There are several factors that can affect the price and income elasticity of demand for a good. For example, the availability of substitutes can affect the price elasticity of demand. If there are many substitutes available for a good, then the demand for that good will be more price elastic, as consumers can easily switch to a substitute if the price of the good increases. On the other hand, if there are few substitutes available for a good, then the demand for that good will be less price elastic, as consumers may not have many options if the price of the good increases.
The necessity of a good can also affect the price and income elasticity of demand. Necessities, such as food and clothing, tend to have a lower price elasticity of demand, as consumers will still need to purchase these goods even if their prices increase. On the other hand, luxury goods, such as expensive cars and jewelry, tend to have a higher price elasticity of demand, as consumers may be more willing to forgo these purchases if their prices increase.

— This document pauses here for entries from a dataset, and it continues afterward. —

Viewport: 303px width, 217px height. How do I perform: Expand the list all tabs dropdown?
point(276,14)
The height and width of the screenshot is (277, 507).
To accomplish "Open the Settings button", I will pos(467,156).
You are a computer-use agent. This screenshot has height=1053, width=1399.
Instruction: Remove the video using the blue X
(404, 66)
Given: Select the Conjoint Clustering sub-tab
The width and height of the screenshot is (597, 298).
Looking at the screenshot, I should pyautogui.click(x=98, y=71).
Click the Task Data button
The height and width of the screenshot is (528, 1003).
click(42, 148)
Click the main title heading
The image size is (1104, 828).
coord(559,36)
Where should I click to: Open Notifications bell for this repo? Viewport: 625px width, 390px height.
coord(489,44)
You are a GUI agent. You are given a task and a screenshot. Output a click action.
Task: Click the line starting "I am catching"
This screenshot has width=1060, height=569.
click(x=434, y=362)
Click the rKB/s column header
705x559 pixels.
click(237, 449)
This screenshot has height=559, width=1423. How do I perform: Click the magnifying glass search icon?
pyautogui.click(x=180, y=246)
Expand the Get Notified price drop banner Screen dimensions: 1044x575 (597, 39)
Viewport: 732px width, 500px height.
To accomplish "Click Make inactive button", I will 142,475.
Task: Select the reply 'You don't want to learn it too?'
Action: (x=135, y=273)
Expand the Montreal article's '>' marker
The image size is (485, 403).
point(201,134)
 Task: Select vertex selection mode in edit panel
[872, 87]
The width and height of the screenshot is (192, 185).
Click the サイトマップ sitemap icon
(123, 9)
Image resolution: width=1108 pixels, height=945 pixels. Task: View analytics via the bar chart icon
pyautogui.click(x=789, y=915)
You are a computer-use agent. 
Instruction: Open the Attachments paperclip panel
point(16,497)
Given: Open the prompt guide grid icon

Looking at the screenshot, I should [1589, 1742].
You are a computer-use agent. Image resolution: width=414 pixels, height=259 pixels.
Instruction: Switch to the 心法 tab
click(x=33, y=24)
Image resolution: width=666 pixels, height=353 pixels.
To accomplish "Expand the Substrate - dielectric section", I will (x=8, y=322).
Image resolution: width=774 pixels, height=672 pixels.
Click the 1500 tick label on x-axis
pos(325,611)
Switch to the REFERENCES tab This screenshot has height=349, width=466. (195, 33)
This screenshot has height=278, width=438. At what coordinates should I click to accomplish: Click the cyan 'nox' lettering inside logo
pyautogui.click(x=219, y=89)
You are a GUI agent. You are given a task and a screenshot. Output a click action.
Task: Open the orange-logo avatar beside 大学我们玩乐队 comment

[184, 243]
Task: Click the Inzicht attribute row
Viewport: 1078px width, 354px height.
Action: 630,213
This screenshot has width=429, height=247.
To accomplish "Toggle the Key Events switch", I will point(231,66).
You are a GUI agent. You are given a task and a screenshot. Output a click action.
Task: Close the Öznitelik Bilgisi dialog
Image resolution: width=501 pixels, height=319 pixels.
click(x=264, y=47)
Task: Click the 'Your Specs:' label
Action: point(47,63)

The time frame in which the change in price or income occurs can also affect the price and income elasticity of demand. If a change in price or income occurs over a long period of time, then the demand for a good may be more elastic, as consumers have more time to adjust their purchasing habits. On the other hand, if a change in price or income occurs over a short period of time, then the demand for a good may be less elastic, as consumers may not have enough time to adjust their purchasing habits.
In summary, price and income elasticity of demand are important economic concepts that measure how responsive the quantity demanded of a good is to changes in its price or the income of the consumers. There are several factors that can affect the price and income elasticity of demand for a good, including the availability of substitutes, the necessity of the good, and the time frame in which the change in price or income occurs. Understanding these concepts can help businesses and policymakers make informed decisions about pricing and economic policy.